Aim of the task:
Transcribe the lines below without any changes, starting at the line with "Image resolution: width=742" and ending at the line with "I will coord(240,4).", both included.

Recorded data:
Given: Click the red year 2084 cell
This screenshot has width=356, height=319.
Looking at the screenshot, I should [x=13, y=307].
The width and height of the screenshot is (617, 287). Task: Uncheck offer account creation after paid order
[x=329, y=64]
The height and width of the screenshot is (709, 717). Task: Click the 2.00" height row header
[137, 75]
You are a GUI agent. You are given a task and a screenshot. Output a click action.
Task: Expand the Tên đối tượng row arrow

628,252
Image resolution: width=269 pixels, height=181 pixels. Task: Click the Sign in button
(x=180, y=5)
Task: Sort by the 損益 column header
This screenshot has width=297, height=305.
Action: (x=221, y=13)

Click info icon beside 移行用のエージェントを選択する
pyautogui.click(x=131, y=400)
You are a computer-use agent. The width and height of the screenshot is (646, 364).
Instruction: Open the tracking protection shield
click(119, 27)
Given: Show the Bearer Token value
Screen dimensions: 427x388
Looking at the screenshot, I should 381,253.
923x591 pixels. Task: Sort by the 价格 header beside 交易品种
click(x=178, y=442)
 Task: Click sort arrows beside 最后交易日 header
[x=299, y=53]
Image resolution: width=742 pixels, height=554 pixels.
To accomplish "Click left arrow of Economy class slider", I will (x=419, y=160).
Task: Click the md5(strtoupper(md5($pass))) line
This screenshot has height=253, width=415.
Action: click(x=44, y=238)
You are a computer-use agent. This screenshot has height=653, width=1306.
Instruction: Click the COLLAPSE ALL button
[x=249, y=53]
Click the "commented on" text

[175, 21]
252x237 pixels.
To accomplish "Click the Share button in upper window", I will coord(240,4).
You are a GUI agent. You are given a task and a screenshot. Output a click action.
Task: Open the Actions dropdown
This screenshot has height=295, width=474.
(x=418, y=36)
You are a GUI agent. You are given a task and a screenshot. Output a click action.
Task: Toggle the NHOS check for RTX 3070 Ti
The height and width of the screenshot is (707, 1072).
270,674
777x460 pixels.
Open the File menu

Response to the exercise:
Image resolution: width=742 pixels, height=554 pixels.
To accomplish "Click left arrow of Economy class slider", I will (x=419, y=160).
Task: Click the md5(strtoupper(md5($pass))) line
This screenshot has height=253, width=415.
Action: click(x=44, y=238)
You are a computer-use agent. This screenshot has height=653, width=1306.
Instruction: Click the COLLAPSE ALL button
[x=249, y=53]
Click the "commented on" text

[175, 21]
252x237 pixels.
To accomplish "Click the Share button in upper window", I will coord(240,4).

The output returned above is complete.